To define the concordance, researchers reviewed the medical records of patients sequentially assigned a diagnosis of SMM by the myeloma program at the NIH Clinical Center between April 2010 to July 2019, excluding patients’ myeloma-defining events.
Using the 2008 Mayo Clinic model, the 2018 Mayo Clinic model, and the PETHEMA model, each patient was assigned a risk score. The distribution of patients in the low-risk, intermediate (IR), and HR groups were compared between the models, and concordance ratios were calculated between the three models.
A total of 236 patient records were reviewed and 136 patients identified as having SMM were stratified by risk based on all three models. According to the study, “the rate of concordance between the 2008 Mayo Clinic model and the PETHEMA model was 31.6 percent (95% CI: 24.4-39.8%), similar to previously published results. The concordance between the 2018 Mayo Clinic model and the PETHEMA model was slightly higher at 44.8 percent (95% CI: 36.7-53.2%; P=0.0337). There was significant discordance between the models in classifying patients as HR versus non-HR. However, the 2018 Mayo Clinic model had a higher concordance with the PETHEMA model (27.2%; 95% CI: 20.4-35.3%) than the 2008 Mayo Clinic model (4.4%; 95% CI:1.8-9.5%).”

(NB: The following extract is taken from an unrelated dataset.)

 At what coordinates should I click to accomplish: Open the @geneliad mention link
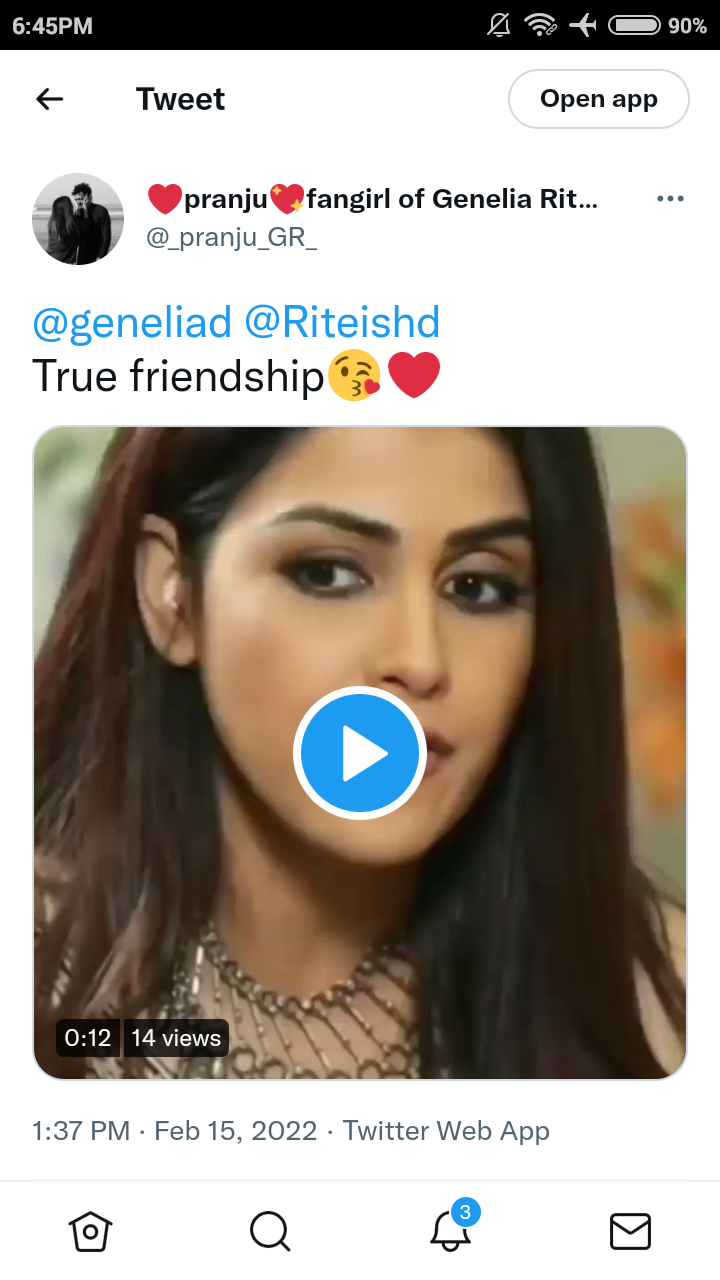(x=132, y=323)
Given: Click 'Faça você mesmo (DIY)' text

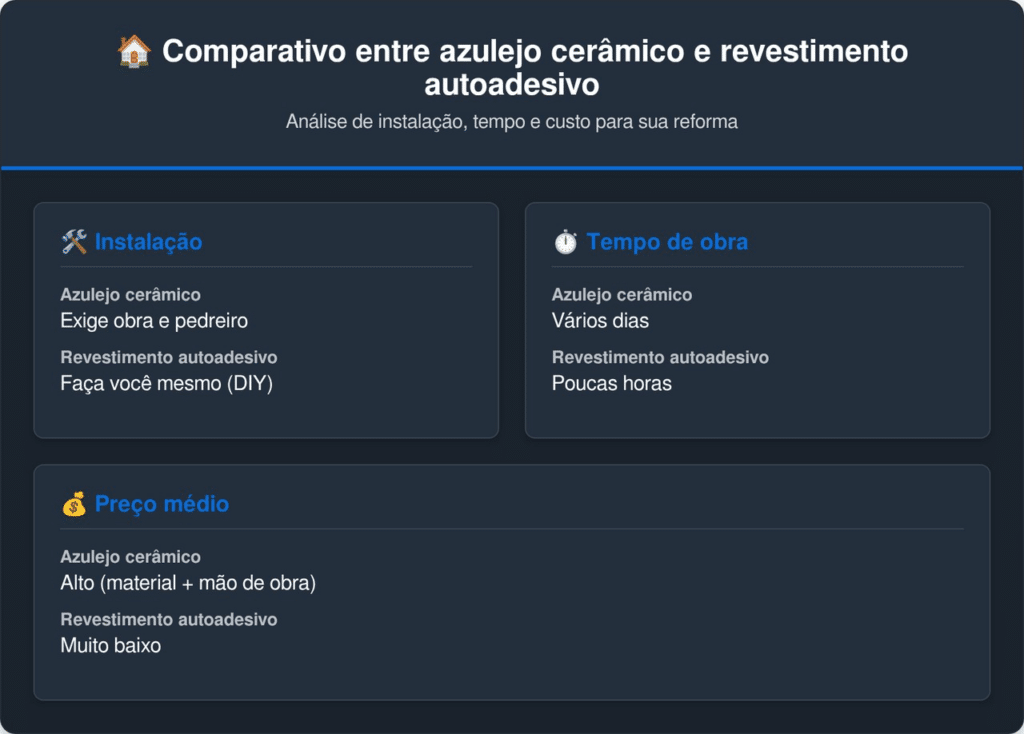Looking at the screenshot, I should [166, 383].
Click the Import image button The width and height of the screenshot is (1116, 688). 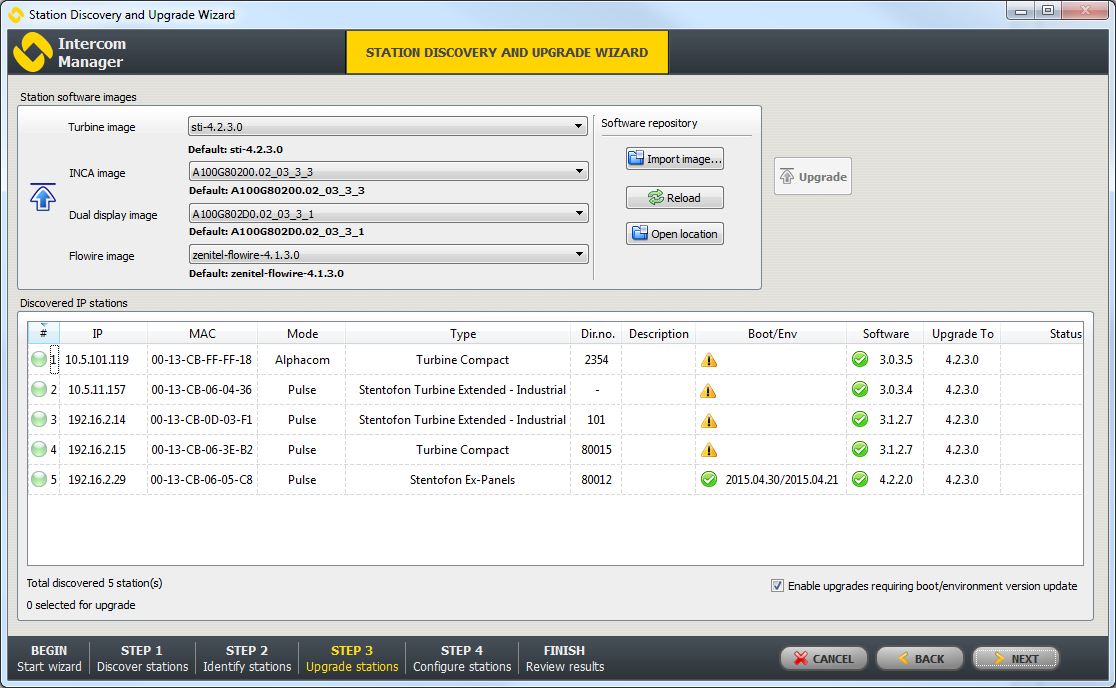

In effect, the study demonstrated that no one model has been found to be superior than the other, and that some patients may be defined as high risk by one model, and low risk by another.
These results impact treatment of HR SMM as it is currently being investigated in multiple clinical trials. The authors point out that “as the results from these trials are published, the data will need to be scrutinized as to how patients were defined as high risk in order to compare results.”
“The logical step forward is the development of genomic signatures to better predict risk,” said Landgren. “Current models are outdated and based on old technologies. We need move from tumor burden to cancer genomics to better define risk.”